Mientras en las comunidades rurales y en los pueblos pequeños la gente se conoce (y eso no siempre es bueno), en las ciudades pasa lo contrario: multitudes de desconocidos que muchas veces no hablan ni con su vecino (y eso no siempre es malo). Todo lo anterior viene a desembocar en un estado de aislamiento colectivo en el que, en muchos casos, las relaciones interpersonales se reducen a un escaso círculo de amigos, los parientes más cercanos y la pareja (si es que se tiene tiempo para tener una). Este aislamiento es la principal causa de que en las sociedades urbanas la dependencia hacia los afiches tecnológicos sea mayor.
Hace años escuché una nota curiosa en un programa de esos que hablan de lo insólito y absurdo: una pareja alemana llegó al extremo de estar en la misma habitación y comunicarse sólo por mensajes en el celular; no eran sordomudos ni tenían problema de salud alguno, sólo se hicieron adictos al celular. Otro ejemplo de la computarización de la vida cotidiana es el de un restaurante europeo en el que los comensales llegan a la mesa y en un monitor táctil seleccionan lo que ordenarán para en una especie de cajero electrónico depositar el importe por el consumo; al final, la comida baja y los trastes sucios son retirados por un complejo sistema de rieles que comunica a las mesas con la cocina. Una de dos: o la comida es demasiado buena como para no tener que reclamar al mesero o es tan mala que el personal prefiere no dar la cara al cliente.
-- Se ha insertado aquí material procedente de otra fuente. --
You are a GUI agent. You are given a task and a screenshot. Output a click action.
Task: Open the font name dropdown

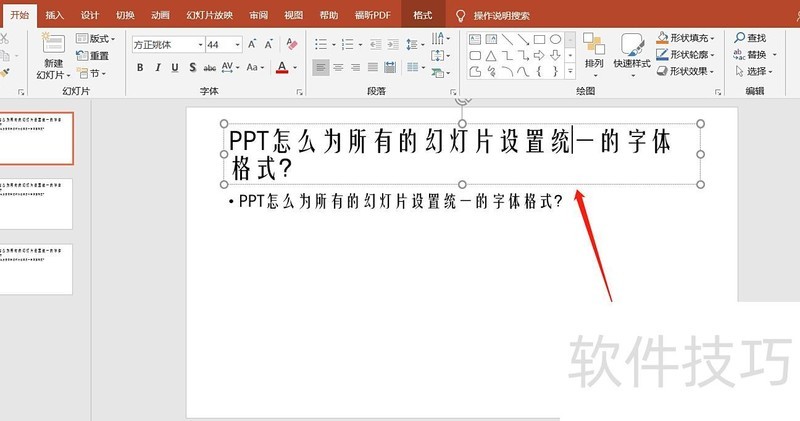click(197, 45)
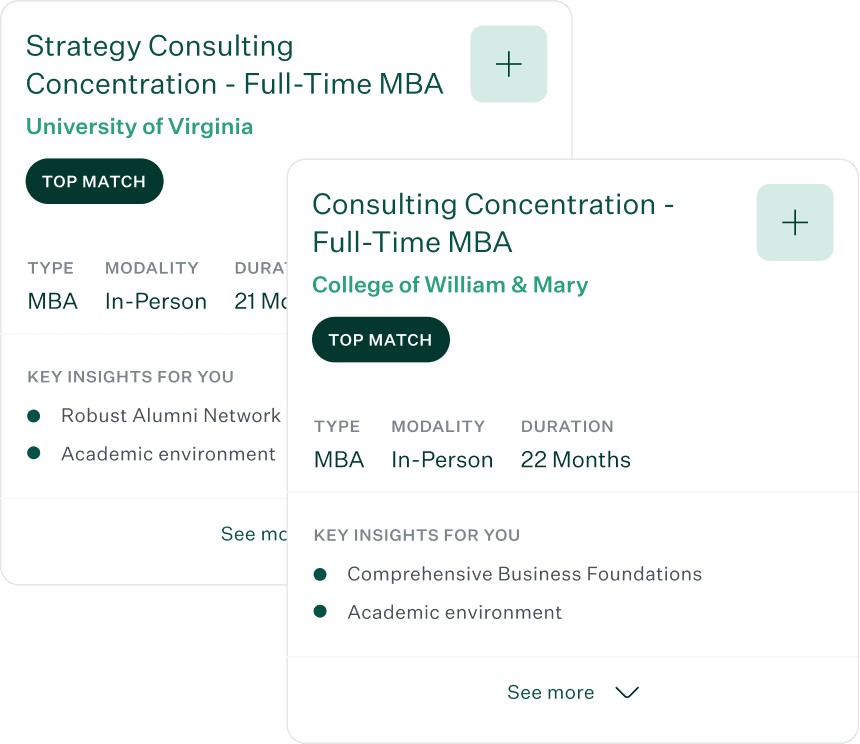Open the College of William & Mary link
860x744 pixels.
[450, 285]
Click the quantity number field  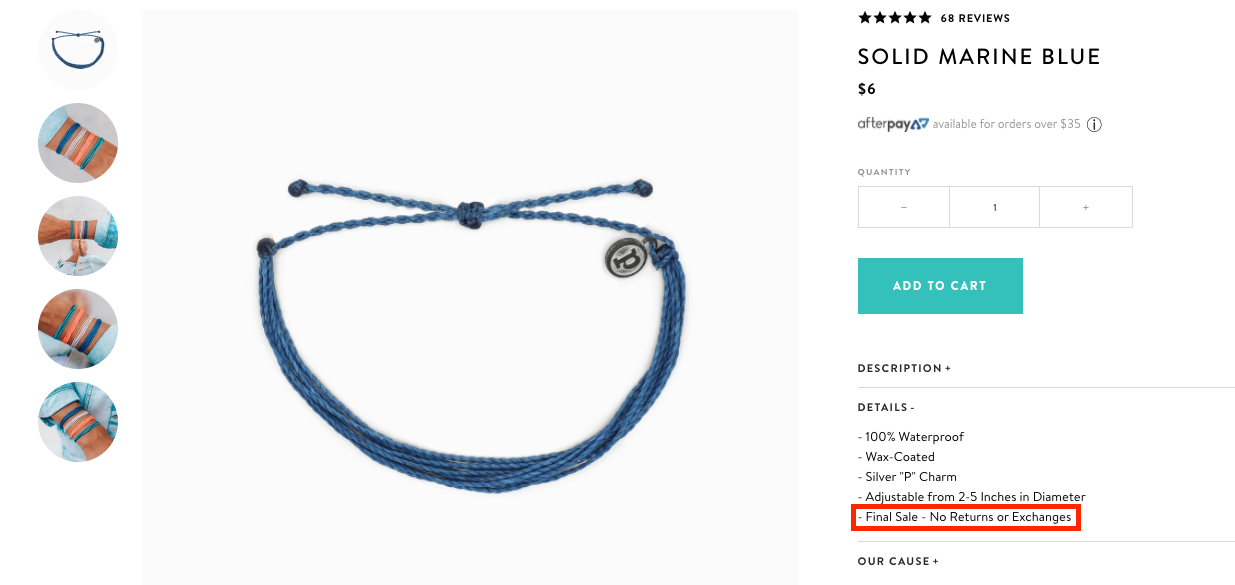click(994, 207)
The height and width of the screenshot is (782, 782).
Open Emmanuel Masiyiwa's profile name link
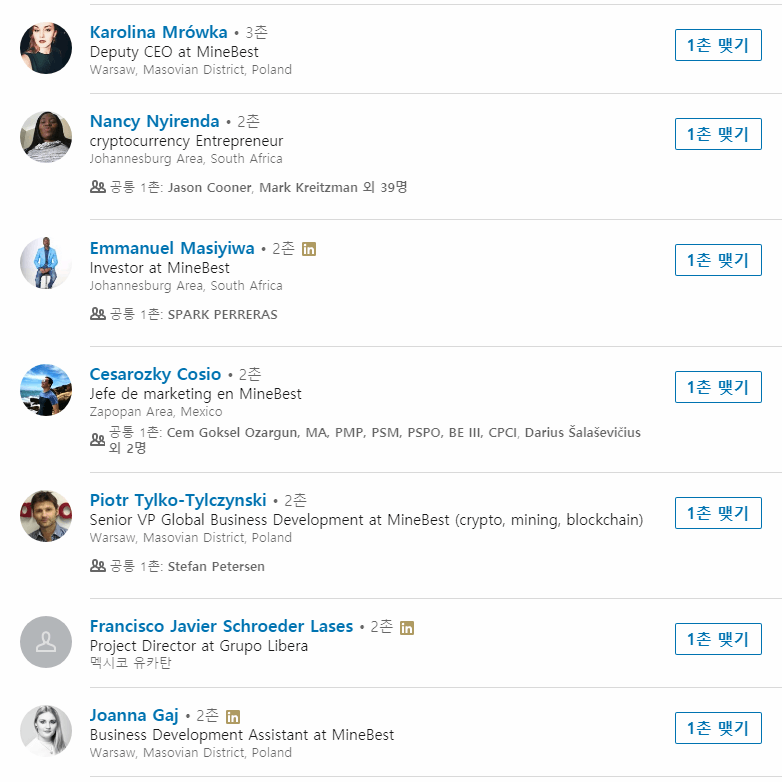click(x=172, y=248)
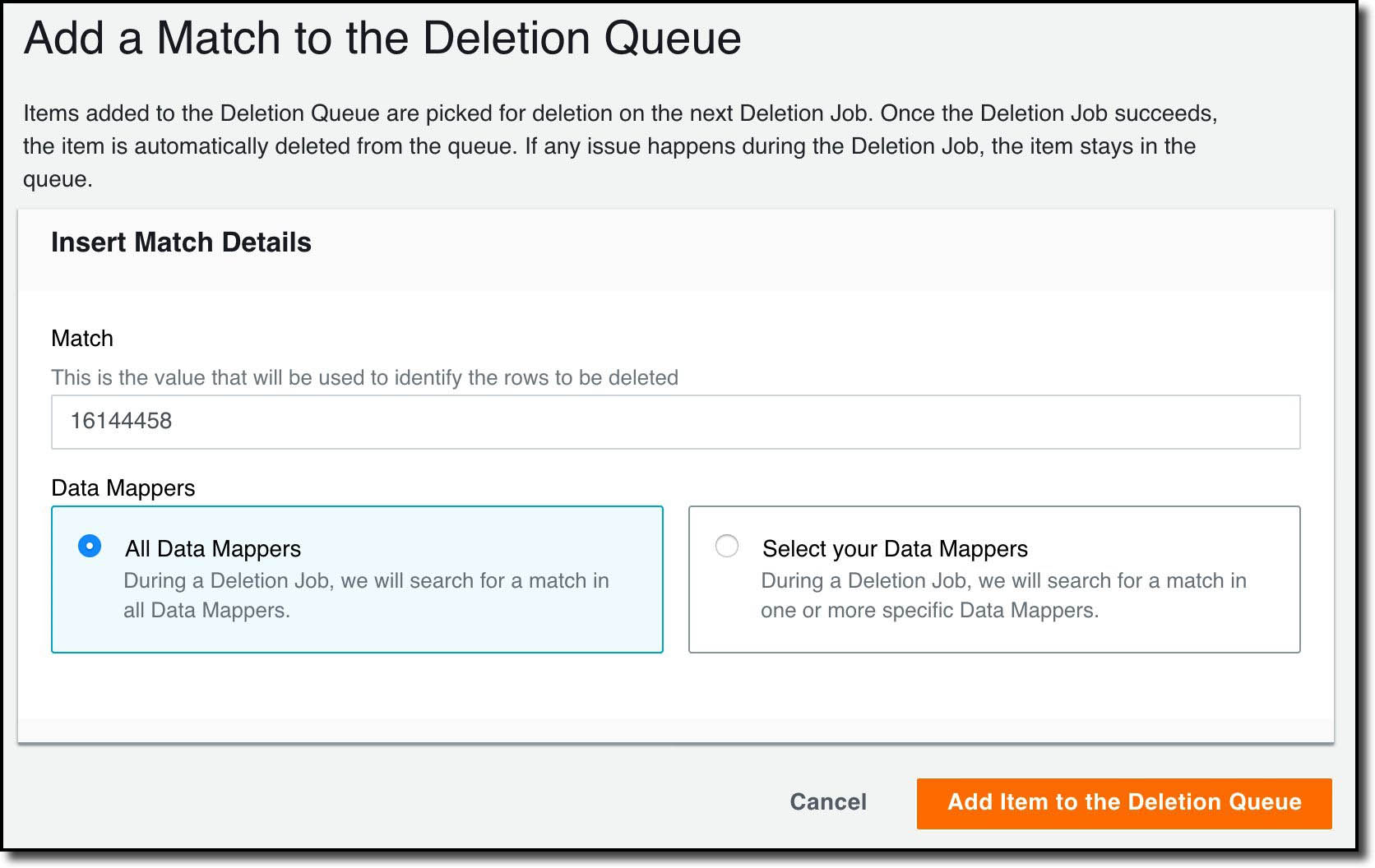
Task: Click the Select your Data Mappers tile description
Action: click(x=1003, y=595)
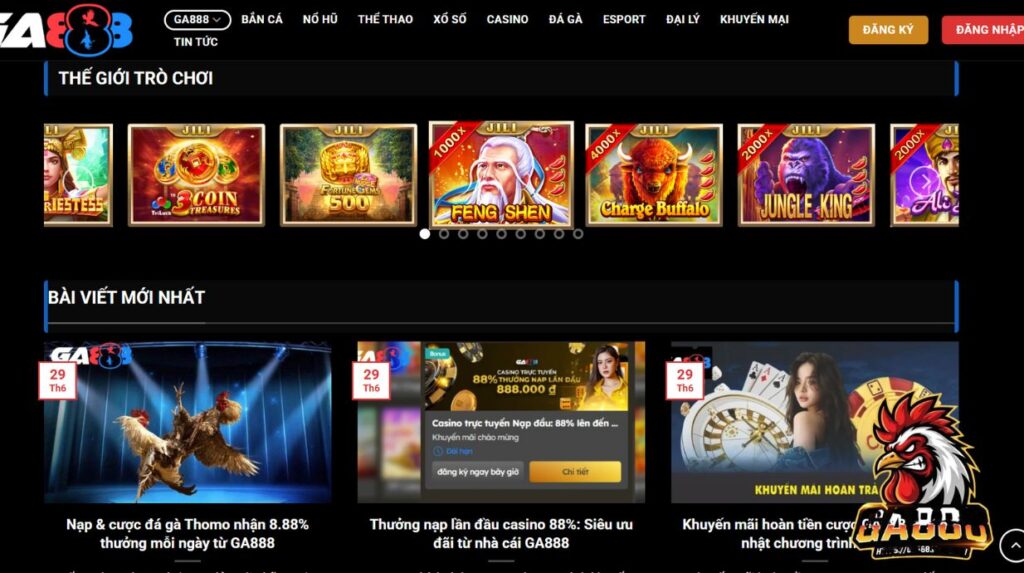Click the scroll-to-top arrow icon
This screenshot has height=573, width=1024.
pos(1013,545)
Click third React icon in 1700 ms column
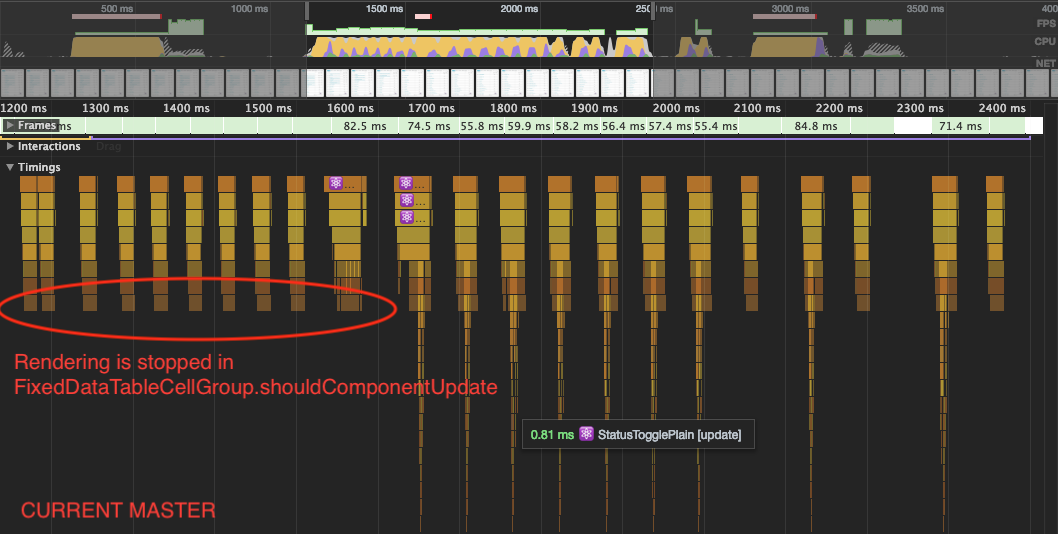Screen dimensions: 1058x534 pos(406,217)
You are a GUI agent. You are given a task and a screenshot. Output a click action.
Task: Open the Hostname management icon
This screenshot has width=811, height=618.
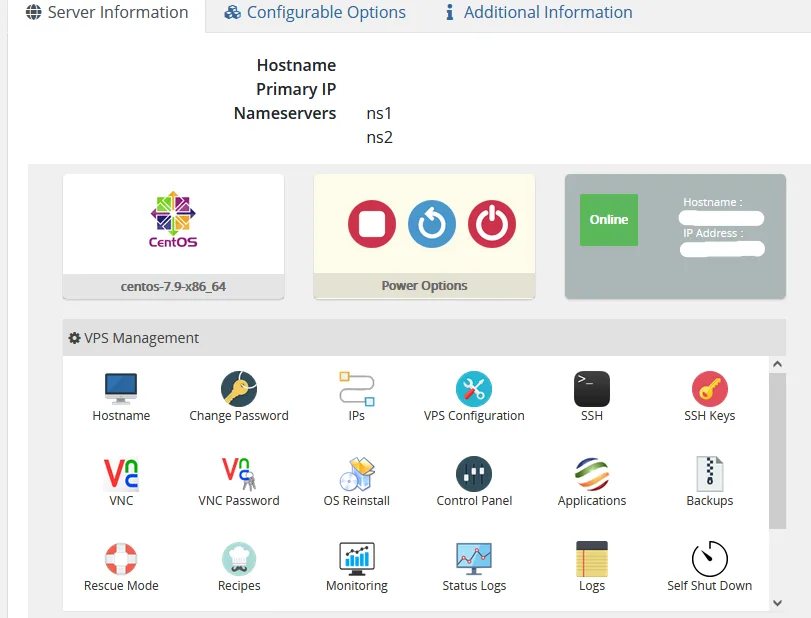[x=121, y=389]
Blogs, Myspaces, el Messenger abierto todo el día o hasta altas horas de la madrugada, personas que podemos pasar hasta ocho horas navegando en Internet o jugando, comunidades de cibernautas que nunca llegan a conocerse personalmente aún cuando vivan en la misma ciudad, celulares a los que nada más les falta la función de poder calentar un café con sólo sumergir el aparatado en la taza, aparatos reproductores de música de cada vez mayor capacidad y menor tamaño, alimentos que sólo son comestibles con el previo paso por el horno de microondas. Casos y ejemplos de nuestra dependencia hacia la tecnología hay demasiados. ¿Qué sigue? ¿La desaparición del papel moneda, niños tamagochi, eugenesia, esposas robot (existen la plastic dolls pero no cuentan)? Quizá sean preguntas tontas pero que no puedo dejar de hacerme mientras intento desenredar la maraña en la que suelen convertirse los audífonos de mi celular en el que, por cierto, traigo mis novecientas canciones favoritas (algunas de las cuales ni siquiera he escuchado).
Muy buen post. Acabo de descubrir tu blog y aunque ahora mismo no tengo tiempo para profundizar (joder, ya son las 3 de la mañana!), lo haré en un futuro cercano.